Welby shared on social media his regret over hurting people's feelings with his "careless" and "insensitive" remarks saying: "I am aware of the upset after I talked about the need to "stop whingeing" about the Brexit referendum result.
"I expressed myself carelessly and insensitively in the moment. I apologise for that and the hurt that people have felt."
He went on to say that Christians have a responsibility to be "salt and light" and to "admit when they go wrong."
In his Facebook post the Archbishop insists the intention of his comments was to discourage hateful language and promote unity and reconciliation at a time of great division across the country.
He went on to say that although he has concerns over the political climate and the implications a no-deal Brexit could have on the poor, he recognises that all Christians are united by their faith in Christ, regardless of their politic views.

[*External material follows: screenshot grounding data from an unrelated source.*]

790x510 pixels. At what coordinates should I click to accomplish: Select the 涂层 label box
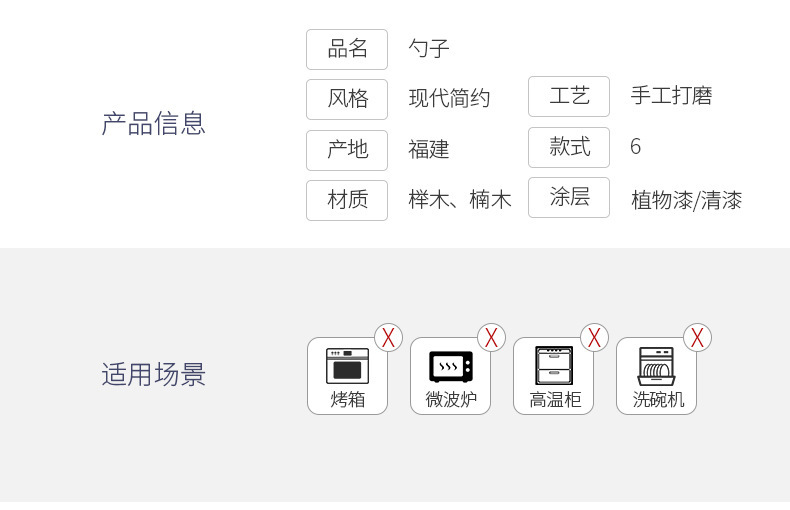click(x=569, y=197)
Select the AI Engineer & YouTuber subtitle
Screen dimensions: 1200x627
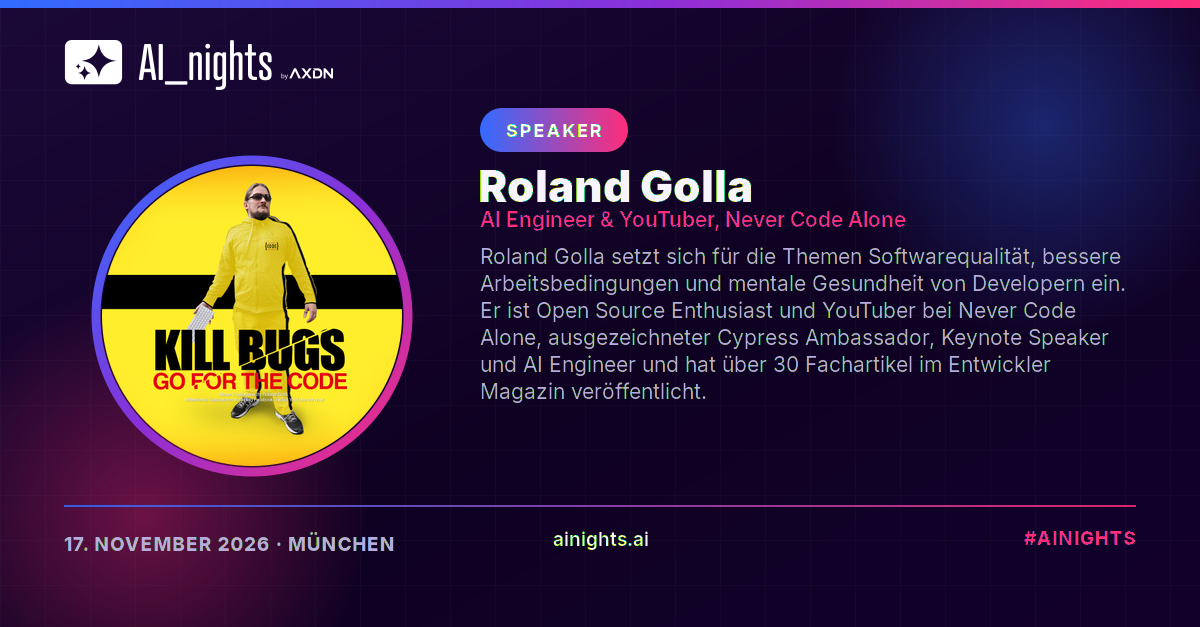[693, 220]
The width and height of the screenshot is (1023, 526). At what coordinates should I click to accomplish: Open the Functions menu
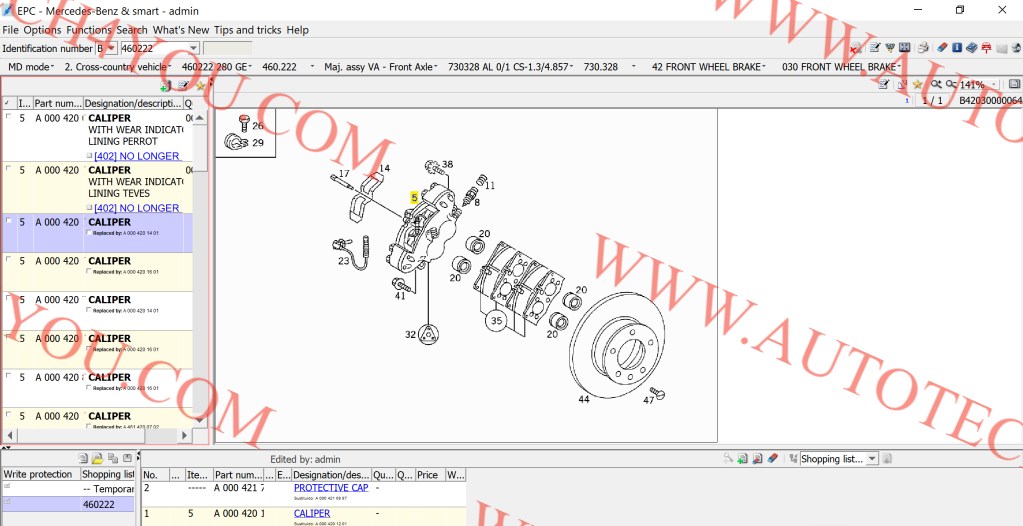pyautogui.click(x=89, y=30)
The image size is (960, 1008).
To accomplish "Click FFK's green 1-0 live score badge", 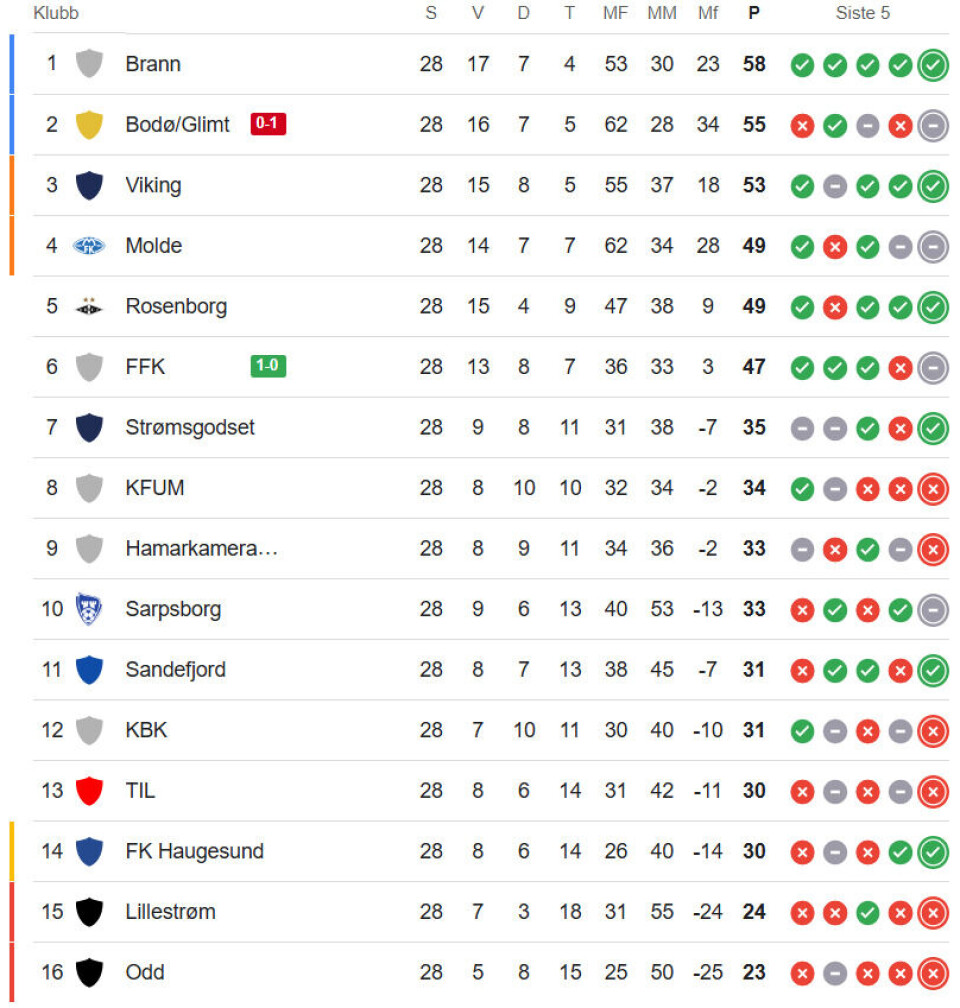I will pos(268,366).
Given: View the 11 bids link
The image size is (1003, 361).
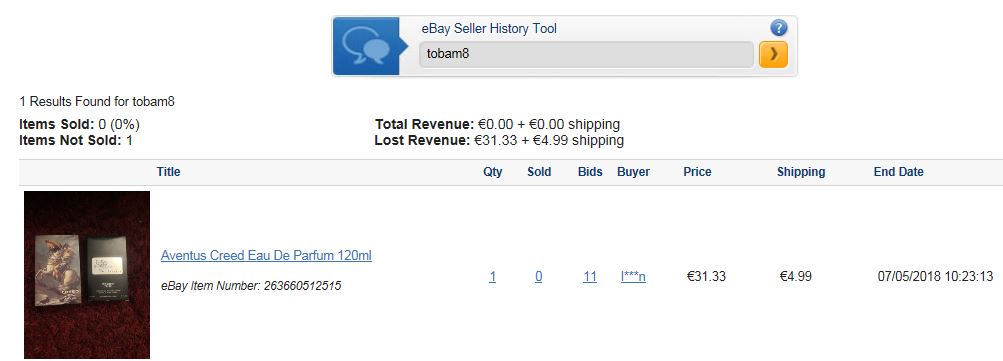Looking at the screenshot, I should click(590, 277).
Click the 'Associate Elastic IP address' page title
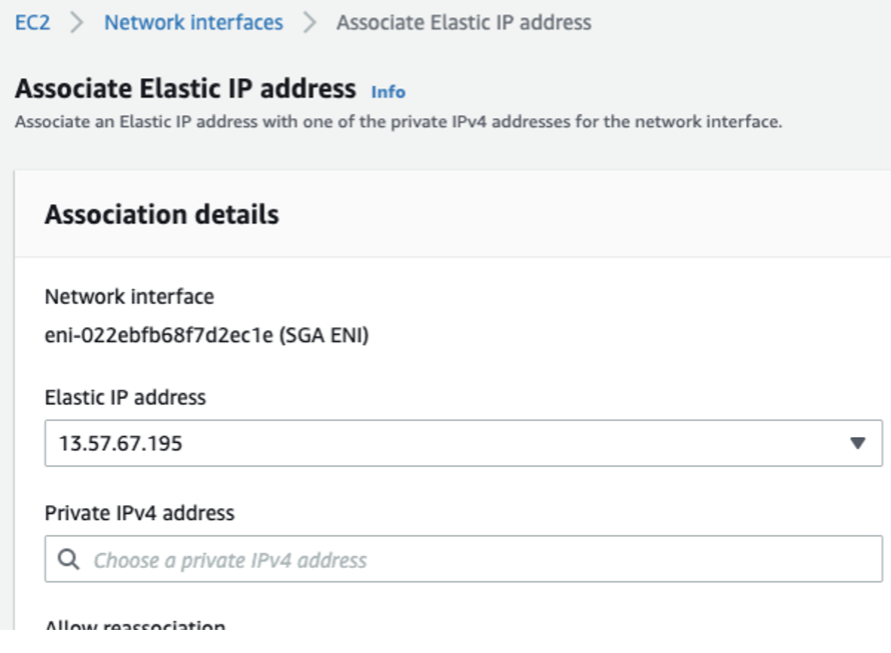 click(x=186, y=89)
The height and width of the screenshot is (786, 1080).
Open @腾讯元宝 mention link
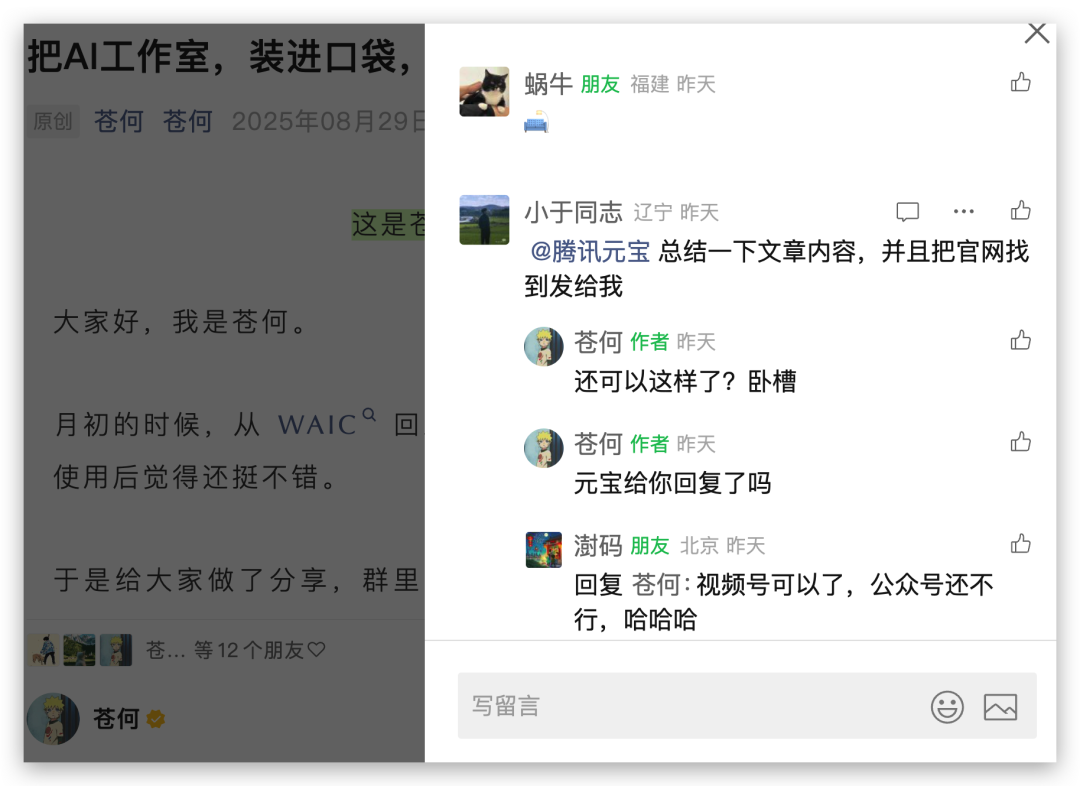click(x=590, y=251)
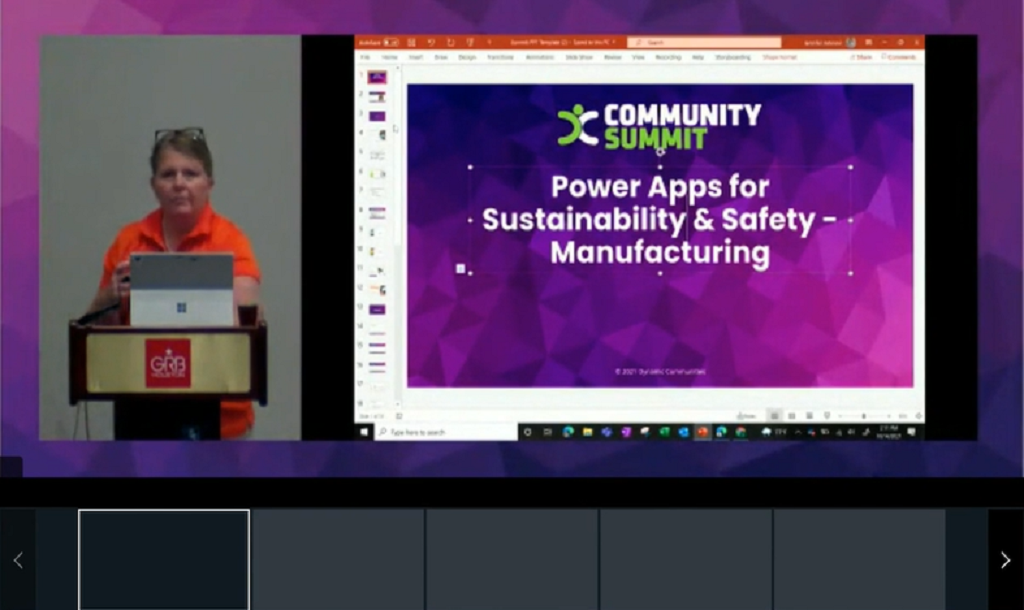Image resolution: width=1024 pixels, height=610 pixels.
Task: Expand the Quick Access Toolbar customization arrow
Action: (x=492, y=43)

"I remain concerned about the risks of No Deal Brexit for the people least able to bear them. These risks may or may not turn out to be reality, but we must be very sure that those who need protection are protected.
"What unites us is our faith in Jesus Christ. We recognise that through His undeserved love, there is hope and purpose and full life on offer to every person.
"There is no single Christian view of these matters. We all hold our different political beliefs and ideas within the love Christ calls us to have for each other, even our political opponents."